I'm working on project where an enum column is being converted into a text column (I cannot change this). The cardinality of the column is low (7 unique values). Would I gain a performance increase by adding a 10-15 char index, or is the cardinality low enough where the index would result in diminishing returns?

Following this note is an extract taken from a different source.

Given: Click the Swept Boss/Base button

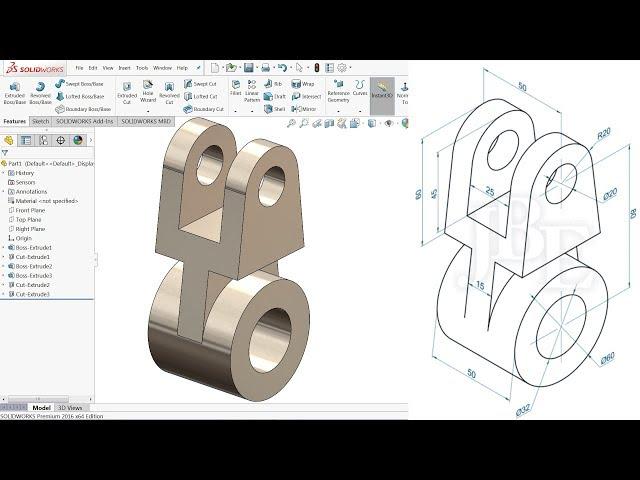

share|improve this question
    
Please run SHOW CREATE TABLE tablename\G on that table and post it in the question. –  RolandoMySQLDBA Oct 24 '13 at 21:15
    
Unfortunately I cannot as the design is proprietary. –  Mike Purcell Oct 24 '13 at 21:18
1  
If the column names truly contain significant revealing information, just sanitise them and you can give Rolando the info he requested in order to give you free help, without ruining your business model. –  David Spillett Oct 24 '13 at 21:34
    
Uhhh it's not so much the data contained therein, it's the schema, hence the 'design'. –  Mike Purcell Oct 24 '13 at 21:41

2 Answers 2

up vote 2 down vote accepted

The size or datatype of the column is irrelevant. It is the unique values that matter. If you only have 7 unique values that means 14.286% of the rows have to be considered.

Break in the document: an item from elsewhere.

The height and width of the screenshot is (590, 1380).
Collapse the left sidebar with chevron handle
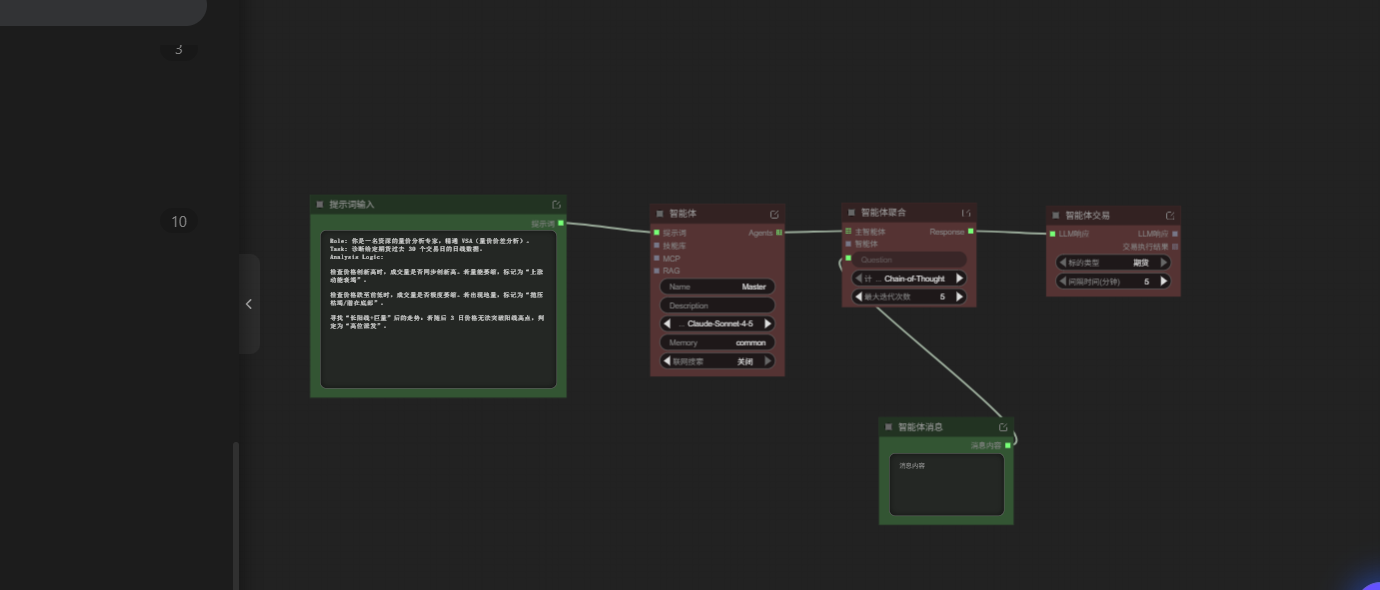pyautogui.click(x=249, y=304)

Instead of giving the MySQL Query Optimizer the stress of figuring out that out, you should partitioning the table by hash:

CREATE TABLE mytable
(
    id INT NOT NULL AUTO_INCREMENT,
    ...
    ...
    myenum INT NOT NULL,
    PRIMARY KEY (id)
)
PARTITION BY HASH( myenum )
PARTITIONS 7;

No need to have the myenum in any indexes. Leave it to the MySQL Query Optimizer to search the correct partition should any SELECT query have a WHERE clause that includes AND myenum = ....

If you ever have to increase the number of unique values, you will have to increase the number of partitions.

Give it a Try !!!

UPDATE 2013-10-24 17:57

As I said in the comments, you should partition by the enum with the highest cardinality.

What about the other enums? DO NOT INDEX THE ENUM BY THEMSELVES !!!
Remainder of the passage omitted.